The only remaining possibility is that all active sites have
a <ready T> in their logs and no <commit T> or
<abort T>. In that case it is impossible to tell
whether C has or will decide to commit or abort. The sites
have "solemnly promised" to obey C's decision. There's no
choice but to wait for C to recover. Problem: the pending
transaction may tie up resources.
- 17.3.2.3 Failure of the Network
If the link between Sk and Si fails, then Sk can take the
same actions it would take if Si had failed, and conversely
for Si.
- Section 17.4 -- Concurrency Control
- 17.4.1 Locking Protocols
Recall the following points that were made in chapter 7 (Process
Synchronization).
- When we want to insure atomicity of some transaction, we may
not have to treat the whole section as a single critical
section to be protected by a single lock or semaphore.
- It is enough to insure serializability -- to insure that
when two transactions execute concurrently the effect
on the data is the same as if one transaction was
carried out completely first and then the other.
- If we use a lock for each data item and require transactions
to follow a locking protocol, we can ensure serializability.
- The so-called two-phase locking protocol may be used.
- The transaction may obtain but not release locks during
the growing phase.
- The transaction may release locks but not obtain any new
locks during the shrinking phase.
- The two-phase locking protocol ensures conflict
serializability but does not ensure freedom from
deadlock.
- There are conflict-serializable schedules that cannot
be obtained through two-phase locking.
We can use the two-phase locking protocol in a distributed
environment.
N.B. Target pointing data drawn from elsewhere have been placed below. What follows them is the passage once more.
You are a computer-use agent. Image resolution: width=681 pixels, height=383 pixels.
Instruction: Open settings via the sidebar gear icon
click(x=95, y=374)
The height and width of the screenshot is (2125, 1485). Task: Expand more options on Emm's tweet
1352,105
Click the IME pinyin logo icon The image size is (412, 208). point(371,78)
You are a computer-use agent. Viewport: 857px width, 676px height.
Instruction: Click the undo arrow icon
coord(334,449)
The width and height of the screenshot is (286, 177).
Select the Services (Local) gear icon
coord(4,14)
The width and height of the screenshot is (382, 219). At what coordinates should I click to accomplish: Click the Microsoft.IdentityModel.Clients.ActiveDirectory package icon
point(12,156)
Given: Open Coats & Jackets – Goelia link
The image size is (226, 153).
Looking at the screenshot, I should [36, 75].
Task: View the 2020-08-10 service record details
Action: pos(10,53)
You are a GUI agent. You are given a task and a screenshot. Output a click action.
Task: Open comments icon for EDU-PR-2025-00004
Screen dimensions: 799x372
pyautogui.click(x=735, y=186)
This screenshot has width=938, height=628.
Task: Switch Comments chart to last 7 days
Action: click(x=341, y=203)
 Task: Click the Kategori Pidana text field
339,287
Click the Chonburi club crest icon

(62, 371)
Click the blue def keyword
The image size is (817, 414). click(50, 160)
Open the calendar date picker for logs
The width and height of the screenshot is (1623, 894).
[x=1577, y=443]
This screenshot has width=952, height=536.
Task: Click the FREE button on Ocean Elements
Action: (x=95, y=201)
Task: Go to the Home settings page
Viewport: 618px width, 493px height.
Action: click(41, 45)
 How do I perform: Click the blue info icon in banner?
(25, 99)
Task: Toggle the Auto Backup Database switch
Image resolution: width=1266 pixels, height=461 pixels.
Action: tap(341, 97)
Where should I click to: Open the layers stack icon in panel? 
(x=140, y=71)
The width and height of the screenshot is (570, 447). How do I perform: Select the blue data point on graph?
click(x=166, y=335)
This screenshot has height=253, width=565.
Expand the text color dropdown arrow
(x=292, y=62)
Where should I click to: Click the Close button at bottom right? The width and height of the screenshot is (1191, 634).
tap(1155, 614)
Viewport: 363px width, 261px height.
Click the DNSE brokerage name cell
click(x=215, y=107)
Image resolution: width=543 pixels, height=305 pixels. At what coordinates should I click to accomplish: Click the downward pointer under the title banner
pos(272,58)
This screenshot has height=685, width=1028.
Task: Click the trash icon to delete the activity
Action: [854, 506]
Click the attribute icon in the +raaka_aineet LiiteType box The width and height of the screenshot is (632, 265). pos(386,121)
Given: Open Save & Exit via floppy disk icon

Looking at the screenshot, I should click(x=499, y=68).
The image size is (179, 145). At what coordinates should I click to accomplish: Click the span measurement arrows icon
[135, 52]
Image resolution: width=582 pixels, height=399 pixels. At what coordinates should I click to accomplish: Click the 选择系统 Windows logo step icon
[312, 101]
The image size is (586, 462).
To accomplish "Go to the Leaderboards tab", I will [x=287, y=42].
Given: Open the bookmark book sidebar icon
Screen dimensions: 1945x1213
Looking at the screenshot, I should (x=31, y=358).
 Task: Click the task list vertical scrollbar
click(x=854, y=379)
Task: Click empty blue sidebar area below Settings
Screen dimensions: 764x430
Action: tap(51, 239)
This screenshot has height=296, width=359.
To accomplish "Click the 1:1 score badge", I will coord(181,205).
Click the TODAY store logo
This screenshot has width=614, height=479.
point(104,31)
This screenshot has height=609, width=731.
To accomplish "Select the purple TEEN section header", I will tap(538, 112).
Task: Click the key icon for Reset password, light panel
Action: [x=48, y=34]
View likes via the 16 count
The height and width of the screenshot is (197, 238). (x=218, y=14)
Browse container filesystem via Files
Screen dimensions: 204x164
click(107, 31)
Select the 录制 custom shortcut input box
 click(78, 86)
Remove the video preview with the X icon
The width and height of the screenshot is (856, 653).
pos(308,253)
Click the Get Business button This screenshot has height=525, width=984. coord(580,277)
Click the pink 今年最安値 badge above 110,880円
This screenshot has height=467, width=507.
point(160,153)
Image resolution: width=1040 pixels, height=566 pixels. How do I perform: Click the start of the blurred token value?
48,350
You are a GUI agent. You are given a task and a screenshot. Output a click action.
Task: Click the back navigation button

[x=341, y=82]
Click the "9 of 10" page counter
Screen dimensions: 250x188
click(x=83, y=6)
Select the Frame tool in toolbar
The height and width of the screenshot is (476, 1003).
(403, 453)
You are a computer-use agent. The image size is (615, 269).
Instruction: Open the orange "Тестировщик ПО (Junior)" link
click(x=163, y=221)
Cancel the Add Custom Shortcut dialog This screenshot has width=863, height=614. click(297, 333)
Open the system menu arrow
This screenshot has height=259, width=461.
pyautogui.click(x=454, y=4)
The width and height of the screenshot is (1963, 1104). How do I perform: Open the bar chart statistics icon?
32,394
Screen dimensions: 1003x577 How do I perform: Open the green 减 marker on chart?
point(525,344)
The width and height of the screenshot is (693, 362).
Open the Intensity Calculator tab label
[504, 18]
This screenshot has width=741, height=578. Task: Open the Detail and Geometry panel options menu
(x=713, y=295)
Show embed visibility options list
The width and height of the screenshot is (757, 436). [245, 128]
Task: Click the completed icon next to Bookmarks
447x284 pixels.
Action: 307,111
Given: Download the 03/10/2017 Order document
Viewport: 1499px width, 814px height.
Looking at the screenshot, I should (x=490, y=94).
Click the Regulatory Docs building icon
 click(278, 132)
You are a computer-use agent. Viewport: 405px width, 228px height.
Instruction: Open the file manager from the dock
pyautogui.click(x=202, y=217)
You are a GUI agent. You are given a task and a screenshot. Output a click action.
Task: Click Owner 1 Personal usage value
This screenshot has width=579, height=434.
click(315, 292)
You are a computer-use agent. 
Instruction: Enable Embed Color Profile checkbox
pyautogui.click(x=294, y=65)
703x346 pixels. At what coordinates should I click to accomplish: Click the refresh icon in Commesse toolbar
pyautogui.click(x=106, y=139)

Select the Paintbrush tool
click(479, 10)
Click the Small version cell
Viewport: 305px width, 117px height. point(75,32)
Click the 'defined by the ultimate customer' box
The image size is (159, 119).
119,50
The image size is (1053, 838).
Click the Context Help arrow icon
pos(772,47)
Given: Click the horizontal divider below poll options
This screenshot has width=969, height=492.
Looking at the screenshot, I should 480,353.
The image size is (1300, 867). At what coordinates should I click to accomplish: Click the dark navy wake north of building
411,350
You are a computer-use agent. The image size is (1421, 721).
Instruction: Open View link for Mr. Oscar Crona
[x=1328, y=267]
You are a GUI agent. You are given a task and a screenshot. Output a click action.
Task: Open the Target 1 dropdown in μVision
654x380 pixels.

However, we have to consider how the lock manager
will function in the distributed system. Five different schemes
are presented.
- 17.4.1.1 Non-replicated Scheme
If there is no replicated data it is simple to use a lock
manager at each site. A process executing a transaction may
lock data at various sites simply by communicating with the
respective lock managers using a request-wait-grant-release
paradigm.
This approach makes handling deadlock more complicated. (See
section 17.5)
- 17.4.1.2 Single-Coordinator Approach
If there is one system-wide lock manager then administrating
locks on duplicated data is no great task. Deadlock can be
handled as on a centralized system. However the lock
manager can be a bottleneck and a single point of failure.
A compromise is to have a multiplicity of lock managers.
Each manager is responsible for locks on only some of
the data. Arrange it so that all replicas of any
particular datum are managed by the same lock
manager. That way a process has to talk to only one manager
to lock any particular piece of data.
This approach makes handling deadlock more complicated. (See
section 17.5)
- 17.4.1.3 Majority Protocol
Put a lock manager at each site, responsible for all the
data at that site (only).
A transaction makes requests of at least half the managers
of replicas of the desired data. The transaction has to
wait until a majority of the lock managers have granted the
lock request.
The scheme otherwise has the standard
request-wait-grant-release pattern.
Complex implementation
2*((N/2)+1) messages required to acquire a lock and (N/2)+1
messages to release (Formulas use "integer division.")
This approach makes handling deadlock more complicated. (See
section 17.5) Deadlock can happen even if processes are only
trying to lock one datum.
- 17.4.1.4 Biased Protocol
This scheme is like the majority protocol except that shared
and exclusive locks are handled differently.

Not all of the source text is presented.